Currently, most water quality data belong to long correlation series data [18], and there may be some important events with long delays and intervals in the corresponding time series. It is difficult for traditional machine learning methods to fully use the available information with long historical observations. Recursive neural network (RNN) [19] is one of the deep learning methods capable of preserving and utilizing memory from previous network states [20]. RNN is very flexible in dealing with time series and capturing nonlinear relationships [21]. Nevertheless, it is difficult for the traditional RNN model to retain long-term dependencies among the variables due to the gradient vanishment [22]. Long short-term memory (LSTM) is a variant of RNN and can effectively alleviate the RNN network time delay and gradient vanishment [23] by implementing gating [24]. The interactive operation among these gates makes LSTM have sufficient ability to address the problem of long-term dependencies which general RNNs cannot learn, and it can balance the temporal and nonlinear relationship of data [25]. LSTM has been widely used in the prediction of water quality [26,27]. Ye et al. [28] combined all the water quality monitoring data of the rivers in Shanghai, used the LSTM model to predict and verify the main pollutant index, potassium permanganate index (COD), in the rivers, and proved that the prediction accuracy and generalization ability of the model outperformed the traditional RNN network model. Barzegar et al. [29] proposed a hybrid model combining LSTM and convolutional neural network (CNN) that outperformed single machine learning models including SVR, CNN, LSTM, and decision tree (DL) in predicting short-term water quality variables for the Small Prespa Lake in Greece. This shows that there is still much room for research based on LSTM to achieve high-precision water quality prediction, which can be explored in the direction of optimizing the internal structure of the network or combining with other methods [30,31]. LSTM lacks the ability to pay different degrees of attention to sub-window features, which may lead to some relevant information being ignored, and the important characteristics of time series cannot be valued.

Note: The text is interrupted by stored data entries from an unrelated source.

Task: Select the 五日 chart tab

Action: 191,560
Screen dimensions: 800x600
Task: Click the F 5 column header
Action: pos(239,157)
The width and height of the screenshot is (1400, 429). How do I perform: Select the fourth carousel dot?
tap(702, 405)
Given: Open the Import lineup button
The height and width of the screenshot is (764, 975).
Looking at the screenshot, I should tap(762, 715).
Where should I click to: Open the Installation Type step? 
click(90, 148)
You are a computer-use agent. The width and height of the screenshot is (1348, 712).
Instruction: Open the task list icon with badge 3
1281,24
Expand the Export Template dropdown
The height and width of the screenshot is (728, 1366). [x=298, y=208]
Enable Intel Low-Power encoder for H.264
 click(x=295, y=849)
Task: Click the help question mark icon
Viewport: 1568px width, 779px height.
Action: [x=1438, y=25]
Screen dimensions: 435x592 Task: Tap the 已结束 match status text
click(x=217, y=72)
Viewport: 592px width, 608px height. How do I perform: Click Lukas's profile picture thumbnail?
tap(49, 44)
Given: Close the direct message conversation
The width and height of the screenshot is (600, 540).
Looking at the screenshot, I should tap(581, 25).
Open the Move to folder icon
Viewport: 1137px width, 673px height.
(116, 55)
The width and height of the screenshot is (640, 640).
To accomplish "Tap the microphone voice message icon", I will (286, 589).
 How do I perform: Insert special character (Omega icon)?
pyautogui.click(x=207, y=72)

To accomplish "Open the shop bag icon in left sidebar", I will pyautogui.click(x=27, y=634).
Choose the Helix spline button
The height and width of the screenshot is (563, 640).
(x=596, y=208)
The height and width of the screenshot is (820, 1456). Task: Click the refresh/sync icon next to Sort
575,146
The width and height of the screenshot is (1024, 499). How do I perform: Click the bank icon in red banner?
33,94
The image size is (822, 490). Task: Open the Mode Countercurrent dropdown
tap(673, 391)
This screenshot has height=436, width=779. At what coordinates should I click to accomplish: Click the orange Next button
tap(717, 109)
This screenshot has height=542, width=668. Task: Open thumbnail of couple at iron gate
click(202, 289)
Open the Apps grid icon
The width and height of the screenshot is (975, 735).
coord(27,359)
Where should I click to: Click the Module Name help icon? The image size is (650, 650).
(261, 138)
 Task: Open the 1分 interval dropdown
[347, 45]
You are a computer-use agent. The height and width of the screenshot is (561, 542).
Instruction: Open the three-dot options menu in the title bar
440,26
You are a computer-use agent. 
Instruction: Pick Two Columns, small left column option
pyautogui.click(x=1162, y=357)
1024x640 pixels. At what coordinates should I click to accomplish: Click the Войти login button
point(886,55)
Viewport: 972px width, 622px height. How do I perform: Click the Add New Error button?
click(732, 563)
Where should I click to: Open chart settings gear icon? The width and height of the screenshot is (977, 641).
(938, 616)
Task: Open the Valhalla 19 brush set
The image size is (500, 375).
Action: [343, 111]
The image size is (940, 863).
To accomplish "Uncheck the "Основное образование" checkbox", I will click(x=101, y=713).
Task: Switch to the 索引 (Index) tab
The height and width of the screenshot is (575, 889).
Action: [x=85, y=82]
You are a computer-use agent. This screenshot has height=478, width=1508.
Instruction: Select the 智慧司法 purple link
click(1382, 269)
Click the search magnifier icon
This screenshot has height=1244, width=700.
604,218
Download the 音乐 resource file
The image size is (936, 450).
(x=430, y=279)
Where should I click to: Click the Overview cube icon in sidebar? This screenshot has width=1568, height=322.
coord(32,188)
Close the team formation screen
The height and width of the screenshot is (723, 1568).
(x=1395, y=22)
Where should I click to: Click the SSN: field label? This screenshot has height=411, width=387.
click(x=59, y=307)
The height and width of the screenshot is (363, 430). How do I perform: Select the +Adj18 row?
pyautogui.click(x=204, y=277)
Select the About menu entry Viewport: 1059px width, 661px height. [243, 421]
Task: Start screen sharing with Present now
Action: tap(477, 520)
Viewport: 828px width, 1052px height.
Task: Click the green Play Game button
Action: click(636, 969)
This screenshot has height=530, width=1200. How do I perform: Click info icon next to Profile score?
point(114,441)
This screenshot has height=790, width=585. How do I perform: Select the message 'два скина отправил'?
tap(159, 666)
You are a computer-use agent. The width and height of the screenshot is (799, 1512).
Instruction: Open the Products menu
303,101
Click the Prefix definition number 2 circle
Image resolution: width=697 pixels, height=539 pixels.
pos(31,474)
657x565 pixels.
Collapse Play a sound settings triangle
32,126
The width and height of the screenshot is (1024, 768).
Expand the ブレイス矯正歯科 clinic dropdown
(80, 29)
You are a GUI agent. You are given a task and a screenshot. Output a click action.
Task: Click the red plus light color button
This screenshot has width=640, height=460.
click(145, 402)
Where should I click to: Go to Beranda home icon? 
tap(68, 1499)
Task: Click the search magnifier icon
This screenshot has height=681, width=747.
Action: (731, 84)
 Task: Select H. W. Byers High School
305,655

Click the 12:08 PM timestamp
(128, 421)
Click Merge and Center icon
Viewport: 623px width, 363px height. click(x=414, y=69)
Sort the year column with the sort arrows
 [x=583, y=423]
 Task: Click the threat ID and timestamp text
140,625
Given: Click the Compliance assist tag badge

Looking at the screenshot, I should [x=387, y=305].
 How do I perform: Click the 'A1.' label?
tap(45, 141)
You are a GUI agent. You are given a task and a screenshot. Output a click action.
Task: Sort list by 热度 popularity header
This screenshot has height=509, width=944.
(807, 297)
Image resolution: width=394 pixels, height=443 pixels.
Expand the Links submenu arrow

In recent years, attention mechanisms [32,33] have been deployed in various tasks of natural language processing [34,35,36,37], including machine translation [38,39], syntactic analysis [40,41], and speech recognition [42,43]. We have applied the attention mechanism to effectively capture the more distant critical information and enhance the influence of the important characteristics on the prediction model by weighting the hidden layer elements at each timestep. Attention mechanisms have also been widely adopted in the field of time series analysis and forecasting [44,45]. Zhou et al. [46] proposed a short-term photovoltaic power forecasting based on LSTM neural network and attention mechanism to forecast short-term photovoltaic power generation in a time series manner. On this basis, we introduced the attention mechanism and developed an AT-LSTM model based on the LSTM model, focusing on better capturing the water quality variables. The DO concentration in the section of the Burnett River, Australia, was predicted using water quality monitoring raw data. Lastly, the prediction results were compared with the LSTM model. We aimed to achieve adaptive learning of long-term dependencies and hidden correlation features of multivariate temporal data to make river water quality predictions more accurate. The Burnett River was considered a case study to illustrate the applicability of the proposed AT-LSTM model.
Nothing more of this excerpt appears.